Task to complete: Duplicate every line of the listing below with no changes at all. Leave the pictures out of your copy.

Entries on locating words and elements
****************

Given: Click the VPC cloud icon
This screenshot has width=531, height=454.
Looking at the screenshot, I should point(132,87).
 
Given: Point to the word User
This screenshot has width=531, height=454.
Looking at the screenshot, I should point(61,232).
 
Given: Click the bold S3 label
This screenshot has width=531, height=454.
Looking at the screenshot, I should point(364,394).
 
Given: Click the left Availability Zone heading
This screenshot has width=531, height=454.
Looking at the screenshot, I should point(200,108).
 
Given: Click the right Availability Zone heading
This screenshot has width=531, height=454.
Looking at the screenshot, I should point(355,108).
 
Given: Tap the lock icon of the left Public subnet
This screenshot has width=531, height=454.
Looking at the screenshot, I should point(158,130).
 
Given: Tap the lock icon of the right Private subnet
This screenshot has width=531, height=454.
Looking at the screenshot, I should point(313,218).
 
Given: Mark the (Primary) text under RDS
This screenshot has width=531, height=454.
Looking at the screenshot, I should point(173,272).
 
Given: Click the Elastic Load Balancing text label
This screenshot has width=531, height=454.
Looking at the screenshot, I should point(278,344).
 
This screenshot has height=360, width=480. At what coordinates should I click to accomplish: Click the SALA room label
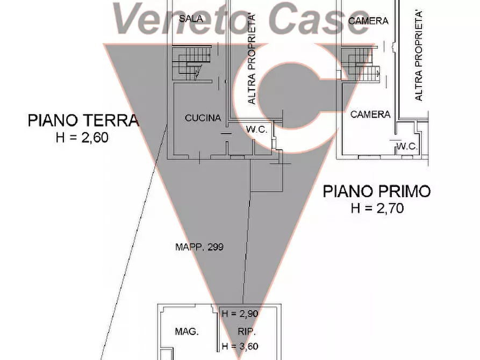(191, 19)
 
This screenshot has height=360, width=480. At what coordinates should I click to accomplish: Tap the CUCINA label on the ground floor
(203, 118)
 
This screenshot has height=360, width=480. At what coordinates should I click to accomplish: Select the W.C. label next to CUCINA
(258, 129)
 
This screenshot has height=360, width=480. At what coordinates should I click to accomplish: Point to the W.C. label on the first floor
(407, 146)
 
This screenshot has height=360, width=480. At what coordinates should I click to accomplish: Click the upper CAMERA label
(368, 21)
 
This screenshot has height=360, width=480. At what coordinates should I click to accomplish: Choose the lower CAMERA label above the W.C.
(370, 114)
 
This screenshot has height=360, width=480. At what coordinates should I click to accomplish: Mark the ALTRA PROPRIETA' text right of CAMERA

****************

Solution to this exercise:
Given: Click the VPC cloud icon
This screenshot has width=531, height=454.
Looking at the screenshot, I should point(132,87).
 
Given: Point to the word User
This screenshot has width=531, height=454.
Looking at the screenshot, I should point(61,232).
 
Given: Click the bold S3 label
This screenshot has width=531, height=454.
Looking at the screenshot, I should point(364,394).
 
Given: Click the left Availability Zone heading
This screenshot has width=531, height=454.
Looking at the screenshot, I should point(200,108).
 
Given: Click the right Availability Zone heading
This screenshot has width=531, height=454.
Looking at the screenshot, I should point(355,108).
 
Given: Tap the lock icon of the left Public subnet
This screenshot has width=531, height=454.
Looking at the screenshot, I should point(158,130).
 
Given: Tap the lock icon of the right Private subnet
This screenshot has width=531, height=454.
Looking at the screenshot, I should point(313,218).
 
Given: Mark the (Primary) text under RDS
This screenshot has width=531, height=454.
Looking at the screenshot, I should point(173,272).
 
Given: Click the Elastic Load Balancing text label
This screenshot has width=531, height=454.
Looking at the screenshot, I should point(278,344).
 
This screenshot has height=360, width=480. At what coordinates should I click to accomplish: Click the SALA room label
(191, 19)
 
This screenshot has height=360, width=480. At what coordinates should I click to accomplish: Tap the CUCINA label on the ground floor
(203, 118)
 
This screenshot has height=360, width=480. At what coordinates should I click to accomplish: Select the W.C. label next to CUCINA
(258, 129)
 
This screenshot has height=360, width=480. At what coordinates should I click to accomplish: Point to the W.C. label on the first floor
(407, 146)
 
This screenshot has height=360, width=480. At what coordinates should I click to accomplish: Click the upper CAMERA label
(368, 21)
 
This screenshot has height=360, width=480. At what coordinates should I click to accomplish: Choose the lower CAMERA label above the W.C.
(370, 114)
 
This screenshot has height=360, width=480. At what coordinates should I click to accomplish: Mark the ALTRA PROPRIETA' text right of CAMERA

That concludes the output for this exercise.